**Records provided**
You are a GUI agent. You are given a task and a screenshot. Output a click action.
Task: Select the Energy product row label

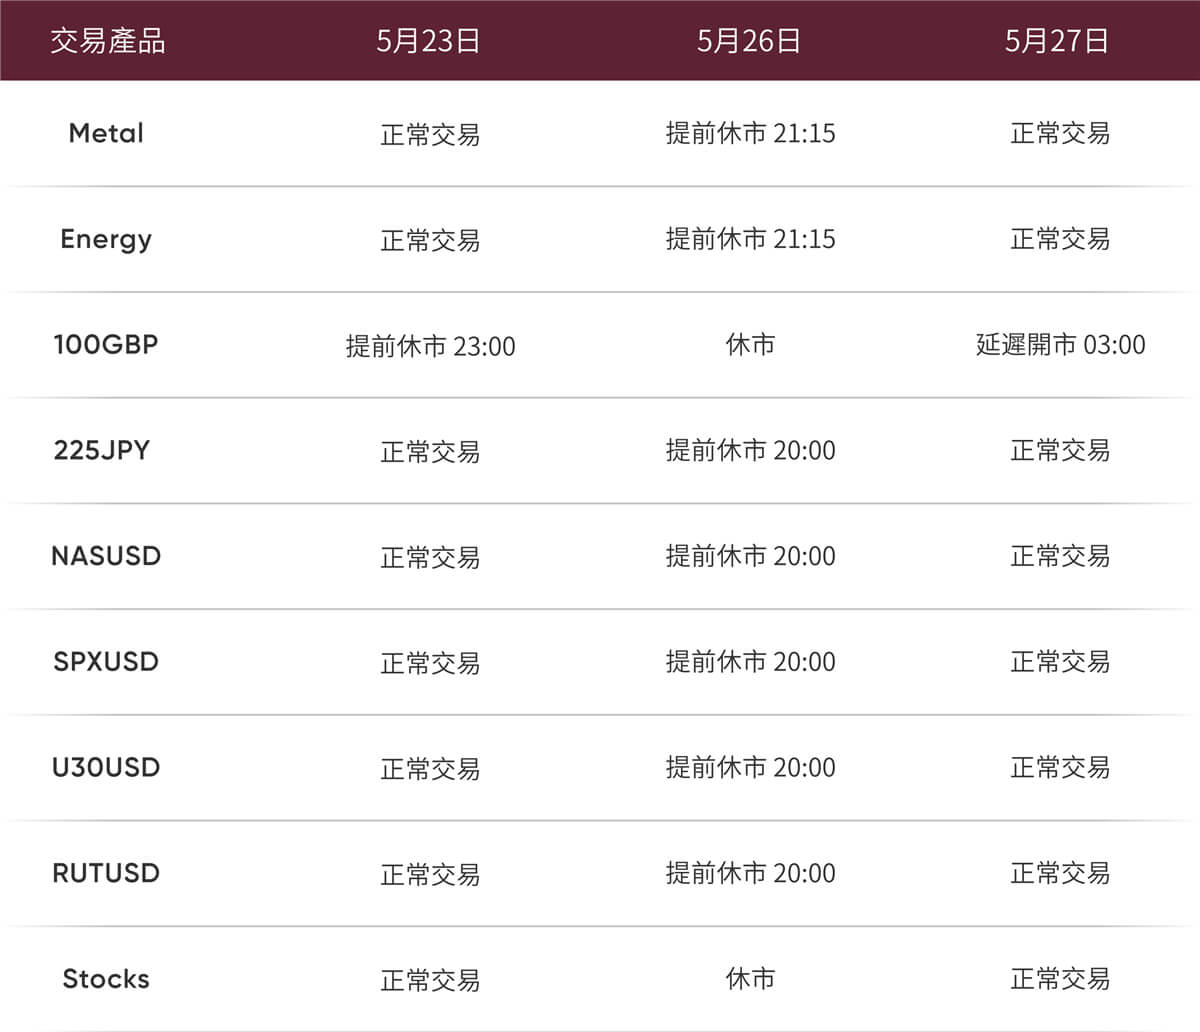(106, 239)
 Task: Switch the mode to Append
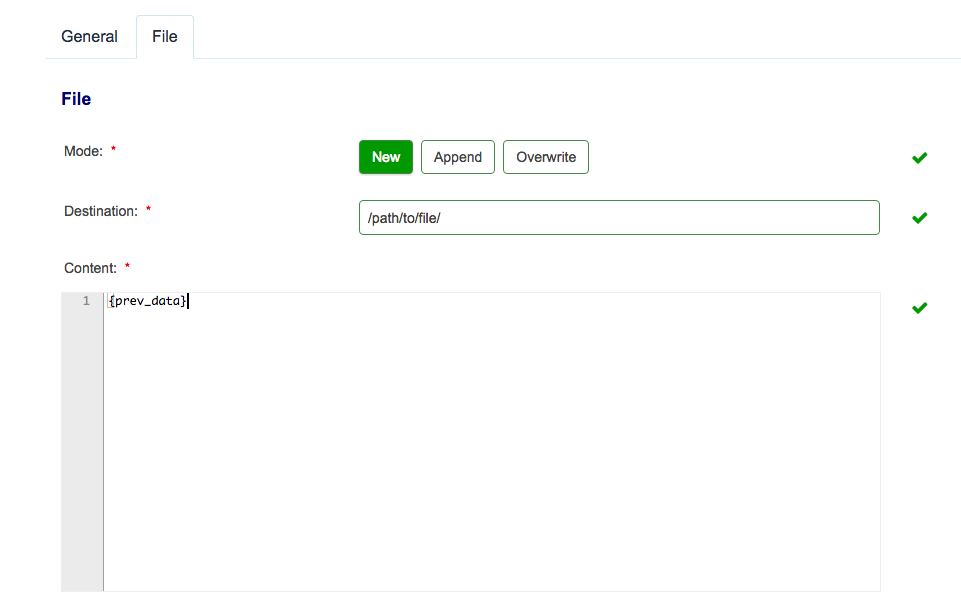coord(457,157)
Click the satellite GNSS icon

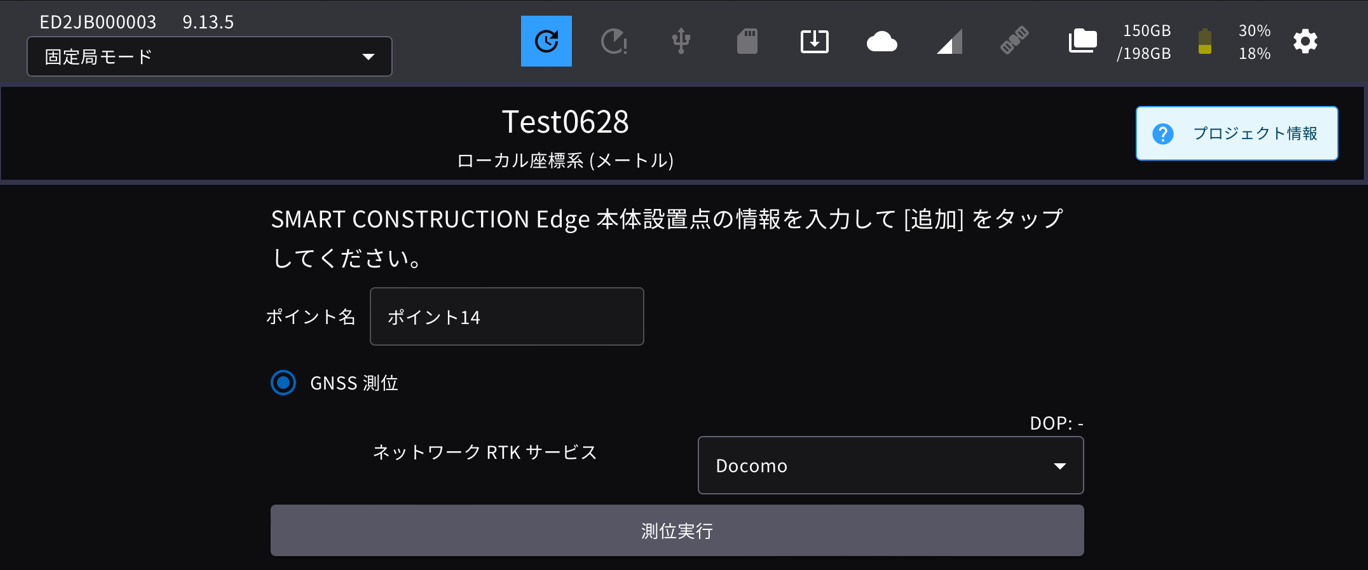1014,41
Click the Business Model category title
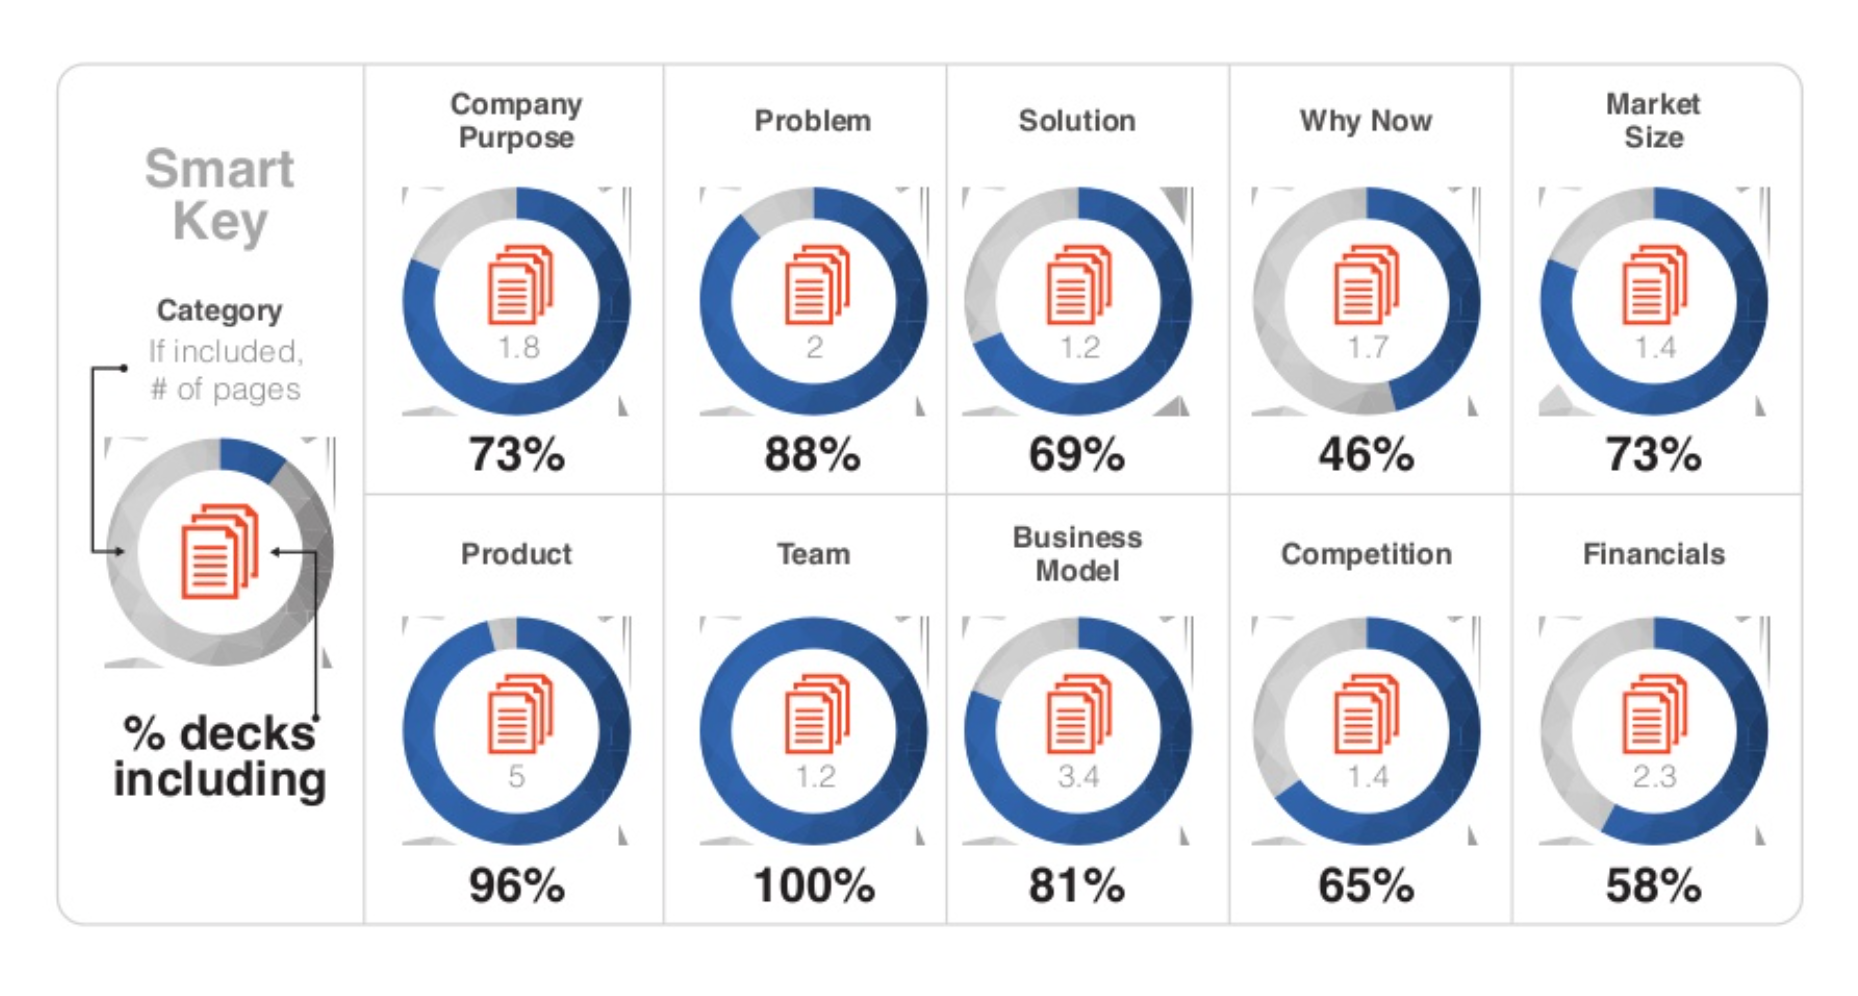This screenshot has width=1858, height=996. point(1077,554)
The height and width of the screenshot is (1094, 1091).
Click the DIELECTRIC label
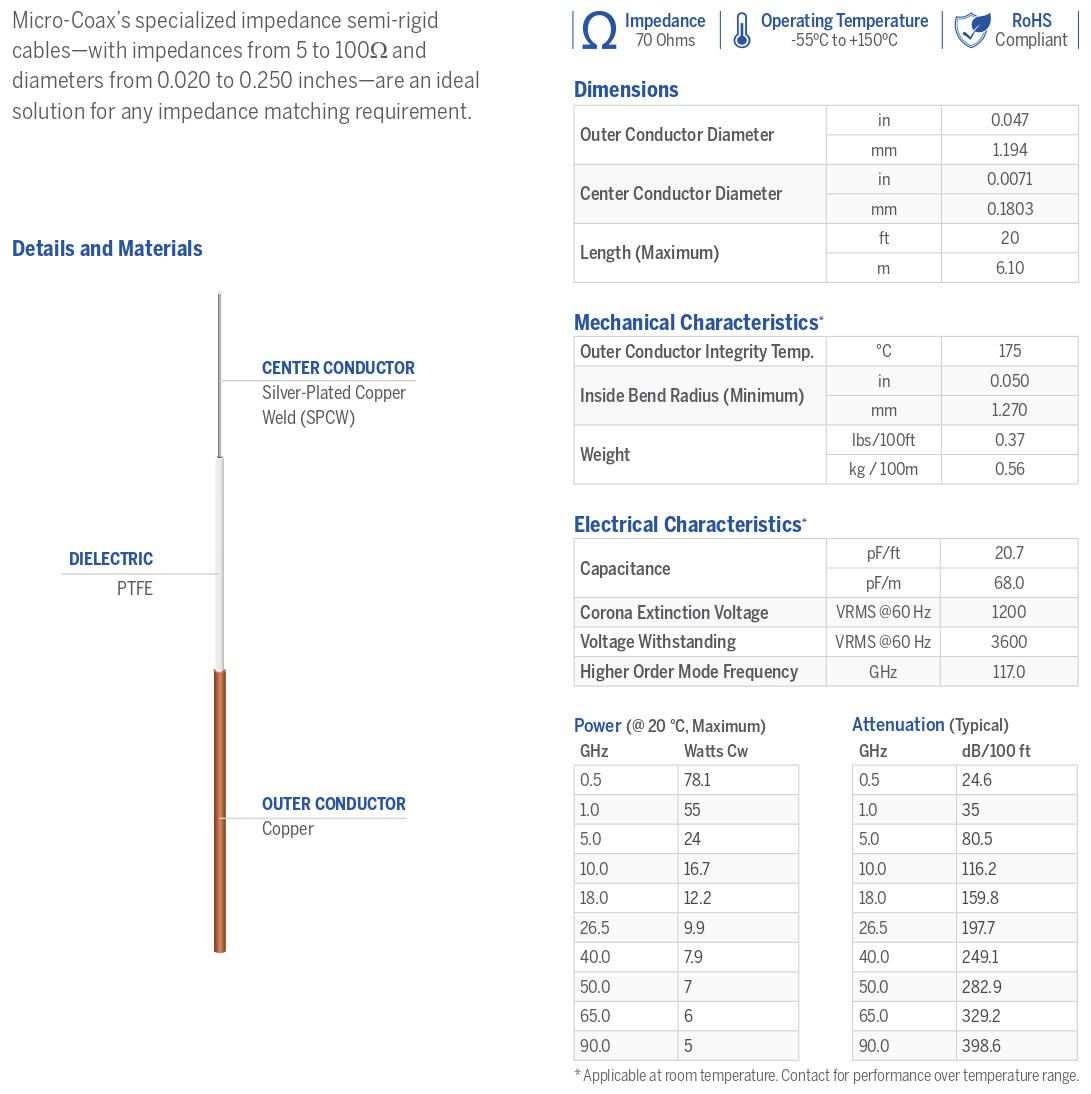(111, 559)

**Aim of the exercise**
Give back the material above word for word; no picture belongs in it.

**Solution to the problem**
You are a GUI agent. You are given a task and a screenshot. Output a click action.
Task: Select the Energy product row label

(106, 239)
 Task: Switch the mode to Append
coord(457,157)
Click the satellite GNSS icon

1014,41
Click the Business Model category title
This screenshot has width=1858, height=996. point(1077,554)
The height and width of the screenshot is (1094, 1091).
Click the DIELECTRIC label
(111, 559)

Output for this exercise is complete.